Returns: A HyperparameterTuner instance with the attached hyperparameter tuning job.
Return type: sagemaker.tuner.HyperparameterTuner

deploy(initial_instance_count, instance_type, serializer=None, deserializer=None, accelerator_type=None, endpoint_name=None, wait=True, model_name=None, kms_key=None, data_capture_config=None, **kwargs)¶

Deploy the best trained or user specified model to an Amazon SageMaker endpoint.

And also return a sagemaker.Predictor object.

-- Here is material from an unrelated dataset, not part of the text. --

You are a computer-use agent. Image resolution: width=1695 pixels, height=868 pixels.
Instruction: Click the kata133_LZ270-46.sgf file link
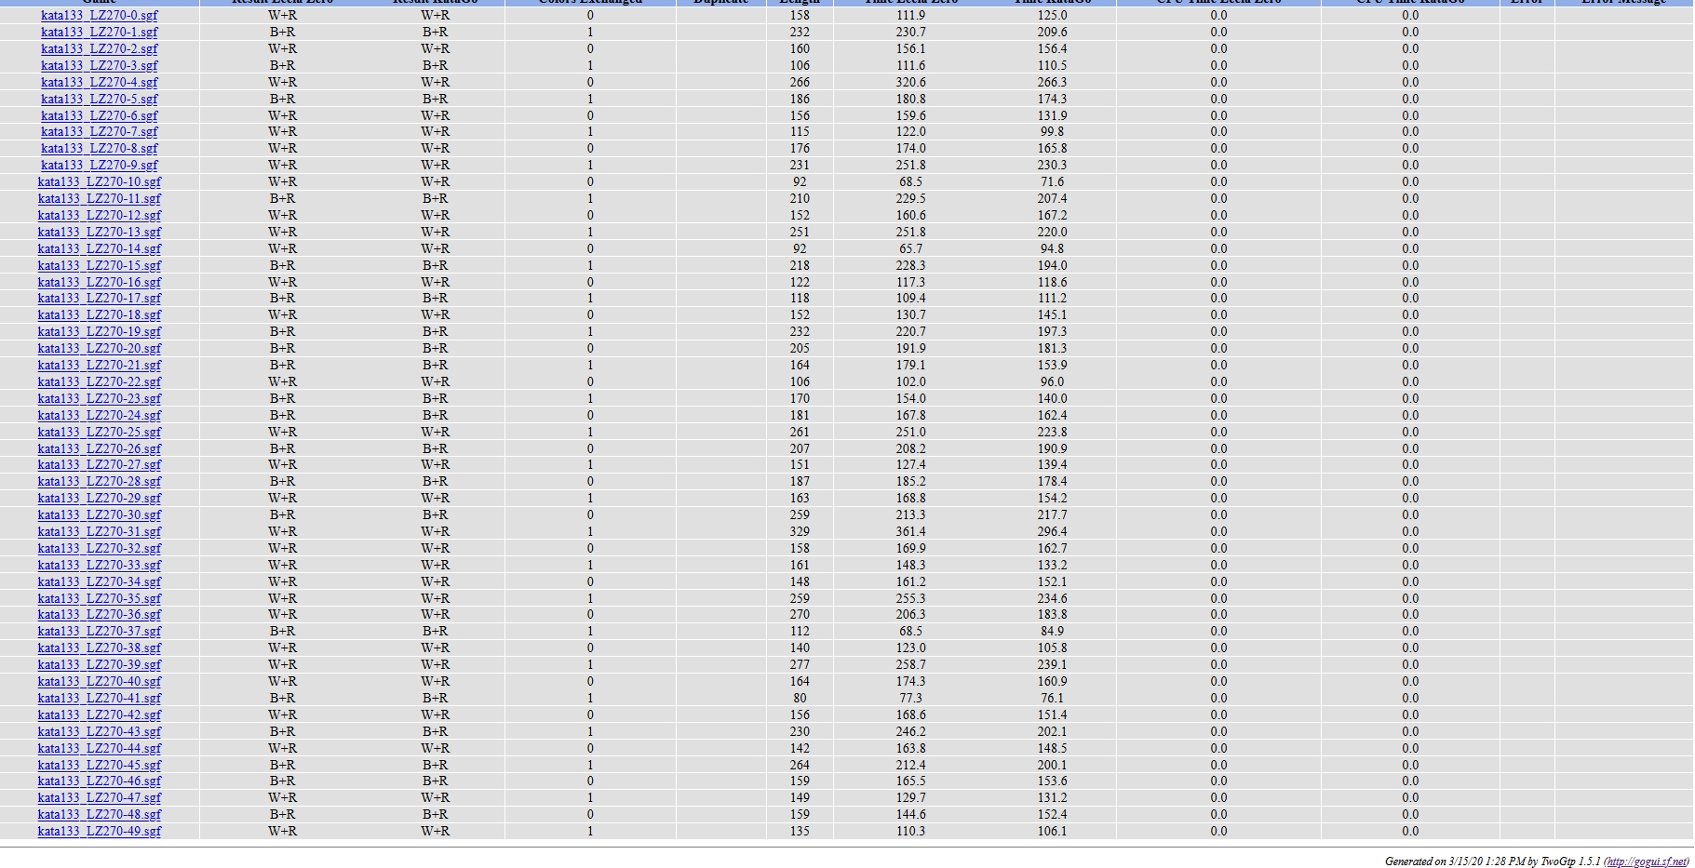tap(99, 781)
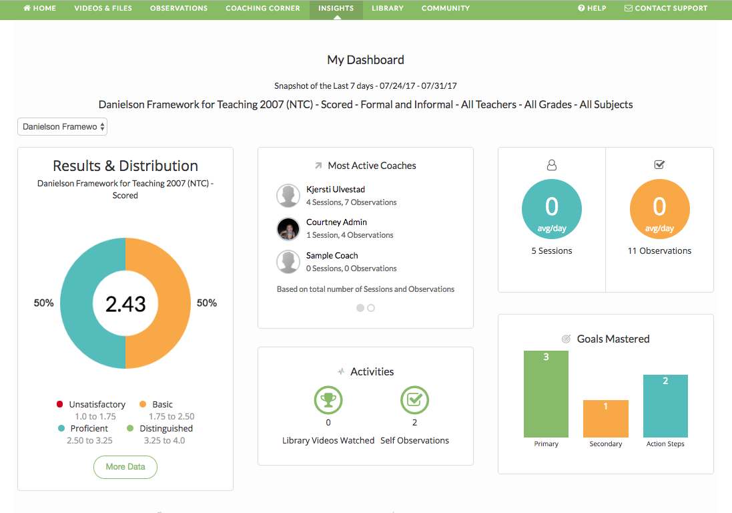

For more information: http://docs.aws.amazon.com/sagemaker/latest/dg/how-it-works-training.html

Parameters

initial_instance_count (int) – Minimum number of EC2 instances to deploy to an endpoint for prediction.
instance_type (str) – Type of EC2 instance to deploy to an endpoint for prediction, for example, ‘ml.c4.xlarge’.
serializer (BaseSerializer) – A serializer object, used to encode data for an inference endpoint (default: None). If serializer is not None, then serializer will override the default serializer. The default serializer is set by the predictor_cls.
deserializer (BaseDeserializer) – A deserializer object, used to decode data from an inference endpoint (default: None). If deserializer is not None, then deserializer will override the default deserializer. The default deserializer is set by the predictor_cls.
accelerator_type (str) – Type of Elastic Inference accelerator to attach to an endpoint for model loading and inference, for example, ‘ml.eia1.medium’. If not specified, no Elastic Inference accelerator will be attached to the endpoint. For more information: https://docs.aws.amazon.com/sagemaker/latest/dg/ei.html
endpoint_name (str) – Name to use for creating an Amazon SageMaker endpoint. If not specified, the name of the training job is used.
wait (bool) – Whether the call should wait until the deployment of model completes (default: True).
model_name (str) – Name to use for creating an Amazon SageMaker model. If not specified, the name of the training job is used.
kms_key (str) – The ARN of the KMS key that is used to encrypt the data on the storage volume attached to the instance hosting the endpoint.
data_capture_config (sagemaker.model_monitor.DataCaptureConfig) – Specifies configuration related to Endpoint data capture for use with Amazon SageMaker Model Monitoring. Default: None.
**kwargs – Other arguments needed for deployment. Please refer to the create_model() method of the associated estimator to see what other arguments are needed.

Returns

A predictor that provides a predict(): method, which can be used to send requests to the Amazon SageMaker endpoint and obtain inferences.

Return type

sagemaker.predictor.Predictor

stop_tuning_job()¶: Stop latest running hyperparameter tuning job.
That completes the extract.